Kopfzerbrechen kleinerer Art dürfte die Neugründung einer palästinensischen Hizbollah-Organisation sein. Die sunnitische Dschihad-Gruppe soll sich aus allen bisher bekannten Widerstandsgruppen Palästinas zusammensetzen. Darunter Mitgliedern von Hamas, Fatah, Islamischer Dschihad und Linke. Hamas und Fatah haben offiziell jedoch jede Beteiligung dementiert . Allerdings gab der Kommandeur der Al-Aksa-Brigaden und Chef der Imad Mughniyeh Gruppe zu, dass es finanzielle, logistische und strategische Unterstützung von Hisbollah gebe.

Die US-Botschaft in Beirut erklärte für die erste Hälfte des Oktobers eine Warnung an amerikanische Staatsbürger, nicht in den Libanon einzureisen. Begründet wurde dies mit dem Ende des muslimischen Fastenmonats Ramadan, das Anschläge wahrscheinlich mache. Die Entführung der zwei US-Journalisten war wohl nur ein unglücklicher Zufall, der keinen islamistischen Hintergrund hatte. Beide wurden vom syrischen Militär wegen illegalen Grenzübertritts verhaftet und später wieder freigelassen. Ob die Reisewarnung der US-Botschaft ein Hinweis auf einen bevorstehenden Hisbollah-Anschlag ist, muss sich erst noch rausstellen.

Die Regierung in Washington hat die Libanesische Armee mit 400 Mio. Dollar aufgerüstet und weitere 60 Mio. Dollar warten auf die Bestätigung des Kongresses. Zum einen soll die Armee mehr Sicherheit vor Attentaten sunnitischen radikalen Gruppen bringen und zweitens eine Abschreckung für Syrien sein, nicht wieder in den Libanon einzumarschieren. Gleichzeitig will man natürlich auch den anti-syrischen Fraktionen den Rücken stärken, zu denen Ministerpräsident Fuad Siniora oder auch Saad Hariri zählen. Die libanesische Armee soll ein militärisches Gegengewicht zu Hisbollah werden.

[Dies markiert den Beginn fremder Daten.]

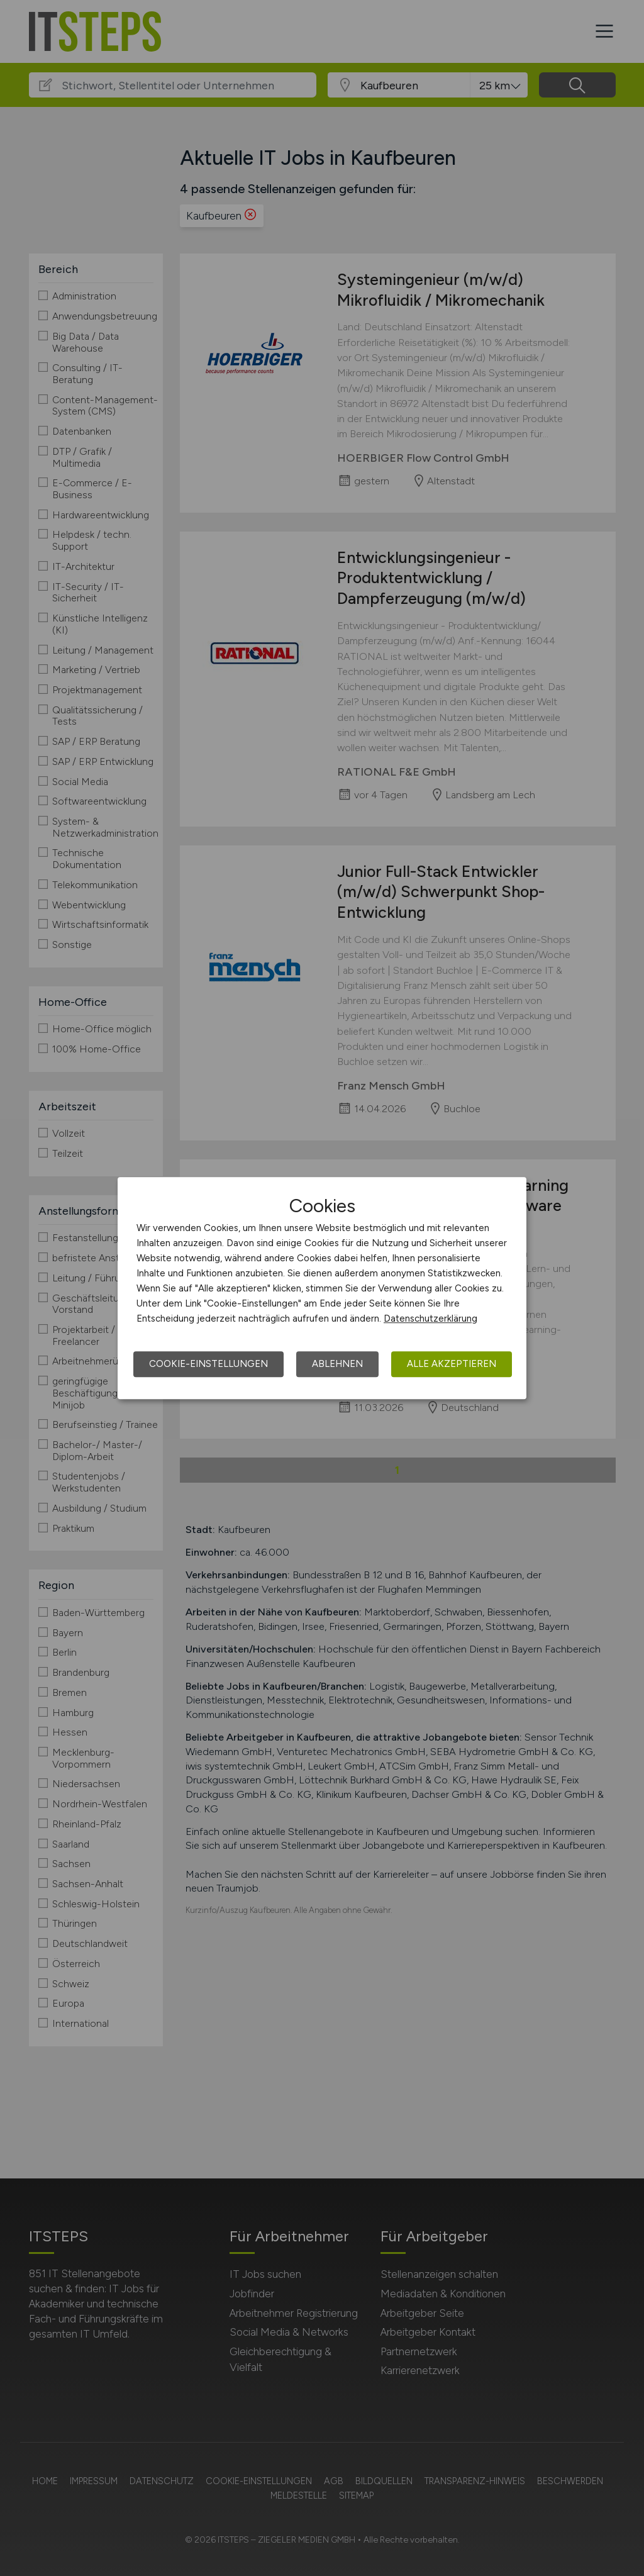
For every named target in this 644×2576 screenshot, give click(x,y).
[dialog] (322, 1288)
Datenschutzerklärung (430, 1318)
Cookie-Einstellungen (208, 1363)
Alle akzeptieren (451, 1363)
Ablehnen (337, 1363)
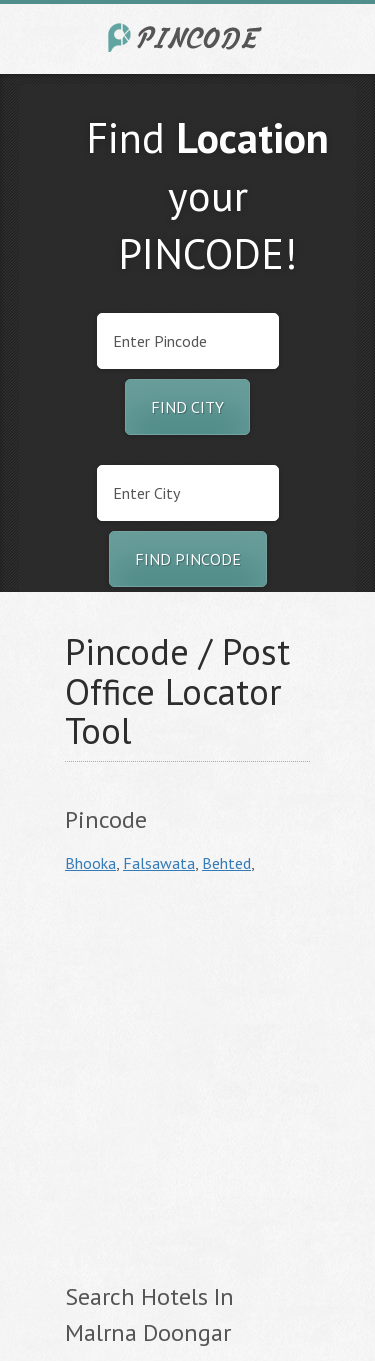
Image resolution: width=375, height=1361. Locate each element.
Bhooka (90, 863)
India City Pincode (188, 37)
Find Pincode (188, 559)
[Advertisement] (187, 1075)
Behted (226, 863)
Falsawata (159, 863)
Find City (187, 407)
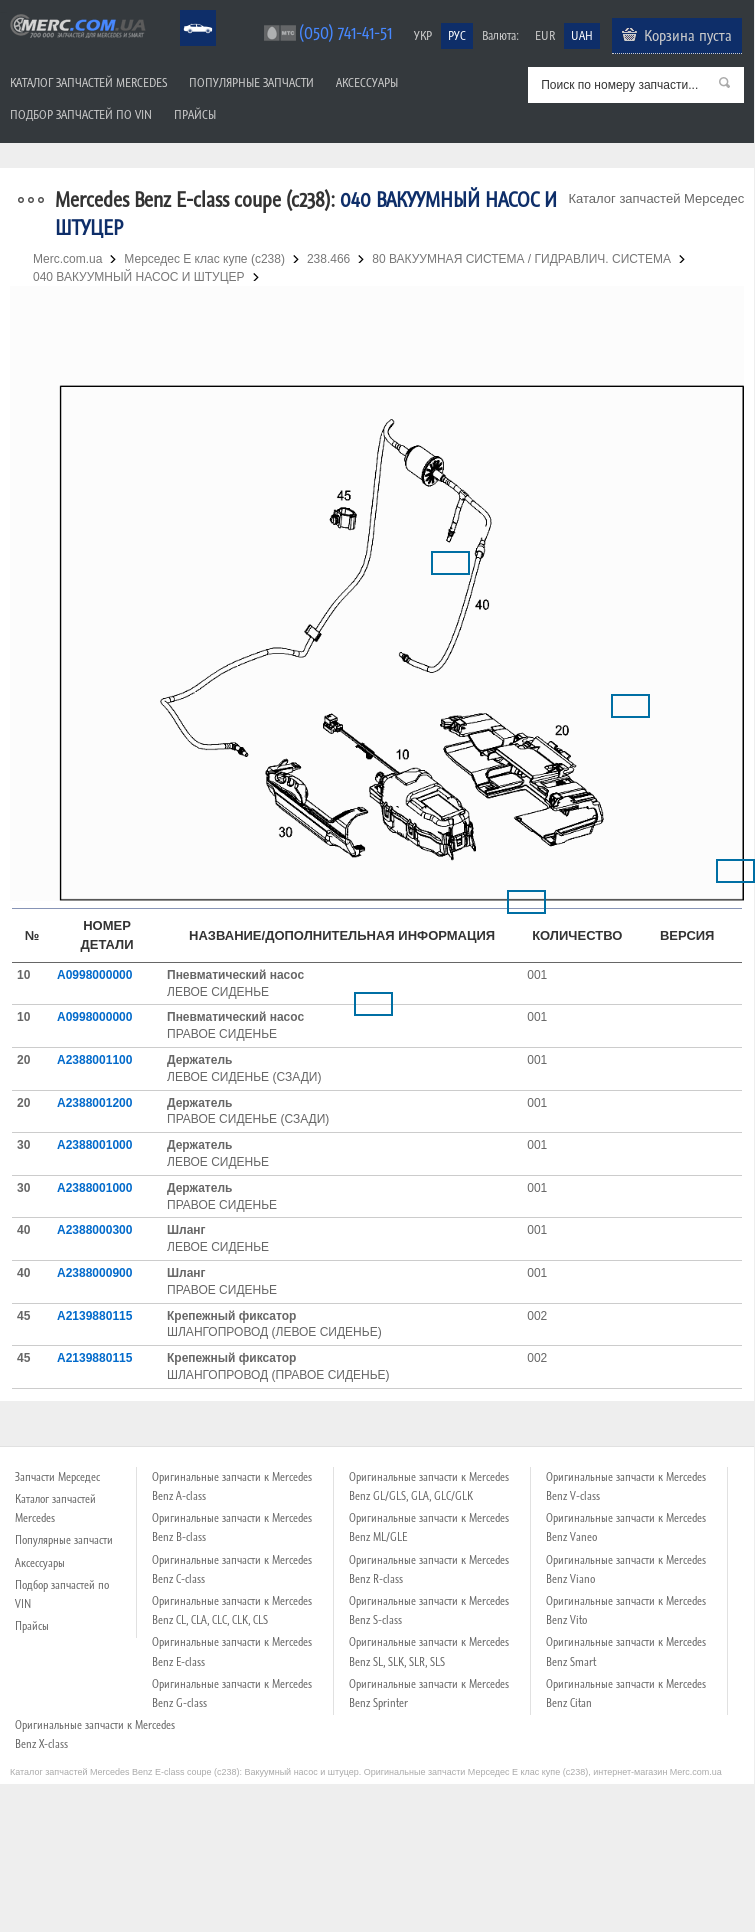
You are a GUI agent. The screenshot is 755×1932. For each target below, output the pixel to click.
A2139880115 (94, 1316)
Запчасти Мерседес (57, 1477)
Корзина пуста (688, 35)
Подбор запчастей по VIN (81, 114)
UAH (582, 35)
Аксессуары (367, 82)
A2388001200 (94, 1103)
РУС (457, 35)
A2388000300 (94, 1230)
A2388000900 (94, 1273)
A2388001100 (94, 1060)
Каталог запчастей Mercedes (88, 82)
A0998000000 (94, 975)
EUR (545, 35)
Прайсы (195, 114)
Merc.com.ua (3, 12)
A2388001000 (94, 1145)
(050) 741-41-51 (345, 32)
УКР (423, 35)
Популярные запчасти (251, 82)
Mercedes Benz (184, 10)
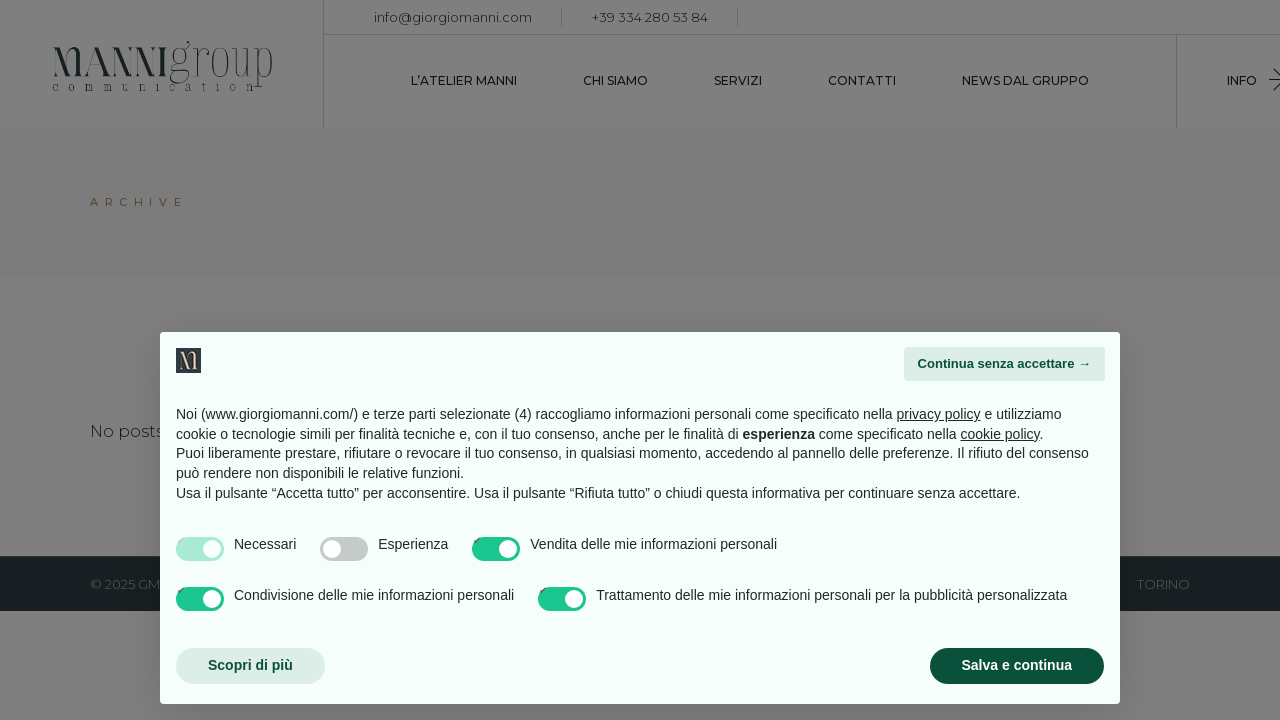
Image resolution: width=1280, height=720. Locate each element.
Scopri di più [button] (250, 665)
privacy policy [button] (939, 414)
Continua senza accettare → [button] (1004, 363)
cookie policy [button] (999, 434)
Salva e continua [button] (1017, 665)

Eine Strategie, die sich als eine Schuss nach hinten erweisen kann. Zumal Hisbollah waffentechnisch weit überlegen ist und obendrein ihre Existenz als Widerstandsgruppe erneut durch die amtierende Regierung offiziell bestätigt wurde. Die Tendenz geht zu einer nationalen Verteidigungsstrategie, in der Hisbollah und die Armee gemeinsam das Land gegen Israel oder andere Aggressoren beschützen wollen.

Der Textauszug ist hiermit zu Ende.